'Calexit' spikes the veins of our discontent with a dose of fury

‘Calexit’ spikes the veins of our discontent with a dose of fury

Cover to 'Calexit' #1. Art by Robert Anthony, Jr./Black Mask Studios

Cover to ‘Calexit’ #1. Art by Robert Anthony, Jr./Black Mask Studios

By Jarrod JonesCalexit is a buzz word. It’s a state of turmoil. A statement of intent. A state of mind.

Black Mask Studios’ latest marquee title is less speculative fiction than it is suppositional. Suppose the United States elected an aspiring autocrat into the White House. Suppose that President lost the popular vote by over three million votes. Let me guess — next the book will ask me to suppose the drinking water is iffy and the rent’s too damn high.

The November 2016 election lit a fire under the activist element in our country as much as it mollified the super-affluent. It erected a wall between the people who buy what the President is selling and those who absolutely never will. Now suppose a resistance movement spread across the most powerful state in the country. Suppose a movement began to make that state a country of its very own, in open defiance to the disturbing new status quo. Squint as you read your news feed and suppose. It’s easy if you try.

If Calexit isn’t the first piece of sequential art to be created in response to the growing tide of disinformation, violence, and disquiet around the world, it’s certainly the loudest. And wouldn’t you know it? It’s pretty funny too.
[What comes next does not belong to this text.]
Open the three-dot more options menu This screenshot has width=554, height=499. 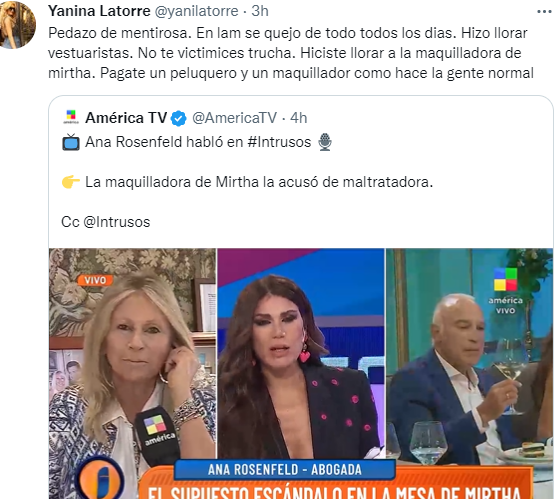pos(544,12)
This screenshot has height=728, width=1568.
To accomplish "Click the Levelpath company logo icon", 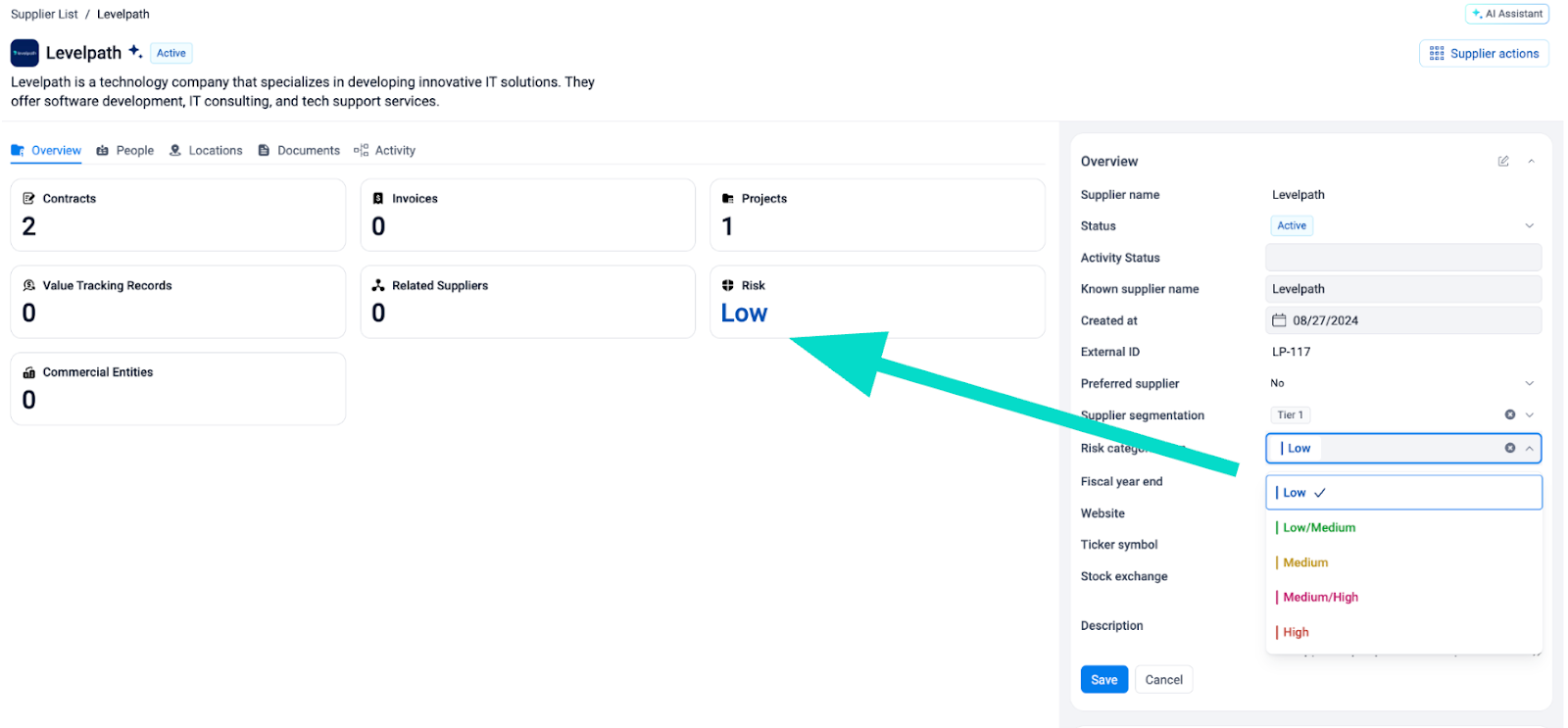I will pyautogui.click(x=24, y=53).
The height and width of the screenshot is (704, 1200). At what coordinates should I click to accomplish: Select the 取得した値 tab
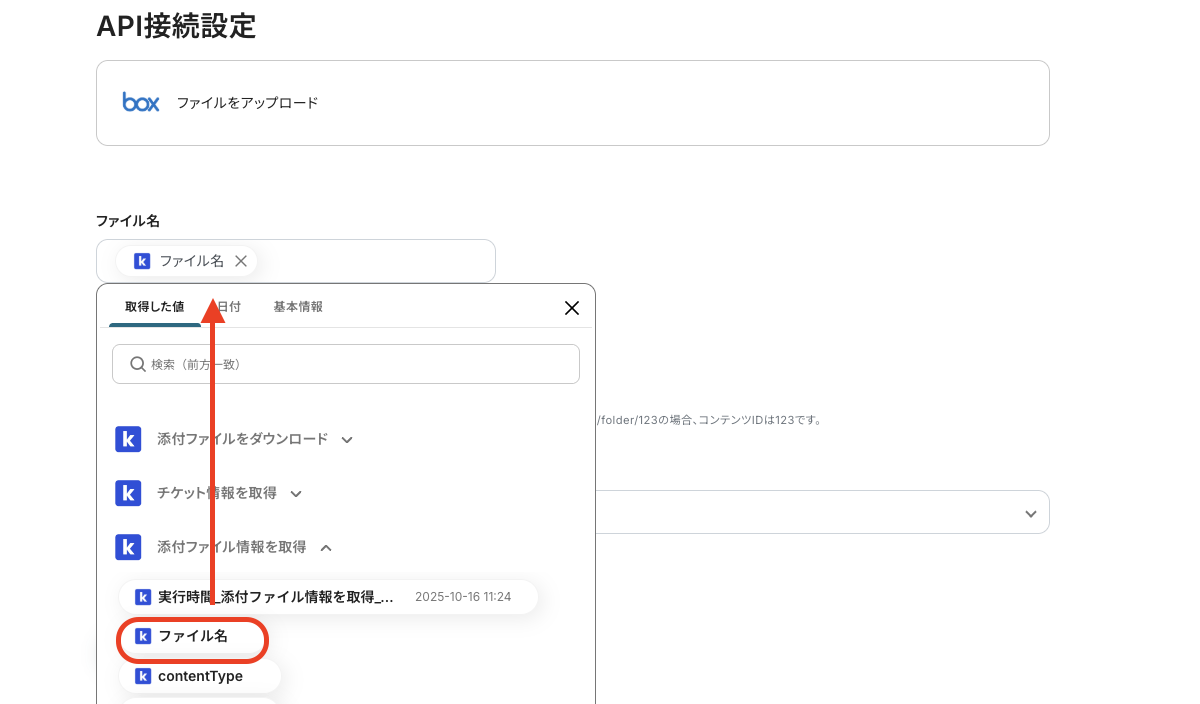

It’s satire that keeps things at a boil. Modern day figures take on amplified, cartoonish forms — caricature by way of Bansky. Amancay Nahuelpan tapping that Young Terrorists vein and letting his strengths bleed out onto the page. Trump and Bannon primed for lampoon, easy targets. Jamil the Courier and Zora the Revolutionary are vastly more sympathetic. They reflect the frustration, the apathy, and the fury of those who will undoubtedly love this comic book. And you can bet there will be people who are going to hate it.

Calexit is here to break bones and set hearts on fire.

Interior page to 'Calexit' #1. Art by Amancay Nahuelpan and Tyler Boss/Black Mask Studios.

Interior page to ‘Calexit’ #1. Art by Amancay Nahuelpan and Tyler Boss/Black Mask Studios.

Calexit establishes a world that’s just slightly beyond the pale. It paints tableaus of what our country might look like once the flimsy structures of our society buckle, when people cease using excuses for hurting each other and just get to it. A story like that demands a storyteller who will let things get messy. Enter Matteo Pizzolo, radical raconteur, assembling the entire might of Black Mask while tying one onto the California Grizzly Bear.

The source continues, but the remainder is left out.